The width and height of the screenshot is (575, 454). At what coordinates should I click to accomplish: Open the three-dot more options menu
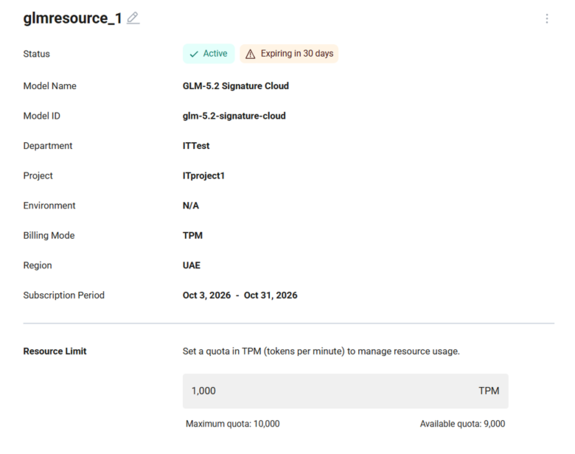click(x=547, y=19)
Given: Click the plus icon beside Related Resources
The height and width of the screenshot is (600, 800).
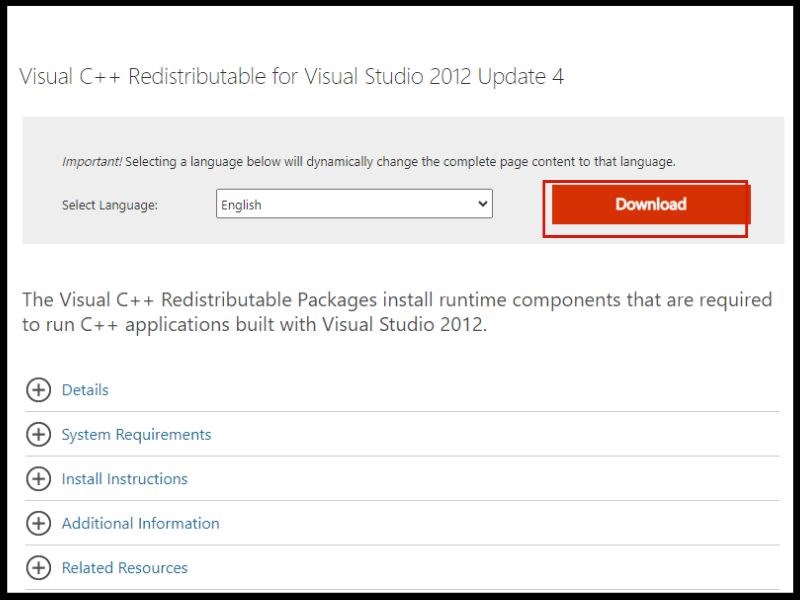Looking at the screenshot, I should pyautogui.click(x=38, y=568).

§ §

Task goal:
If an entry contains an image, print the rest of that entry exactly and leave the image out.

Output for this task:
The width and height of the screenshot is (575, 454). At what coordinates should I click to accomplish: Open the three-dot more options menu
click(x=547, y=19)
Given: Click the plus icon beside Related Resources
The height and width of the screenshot is (600, 800).
Looking at the screenshot, I should pyautogui.click(x=38, y=568).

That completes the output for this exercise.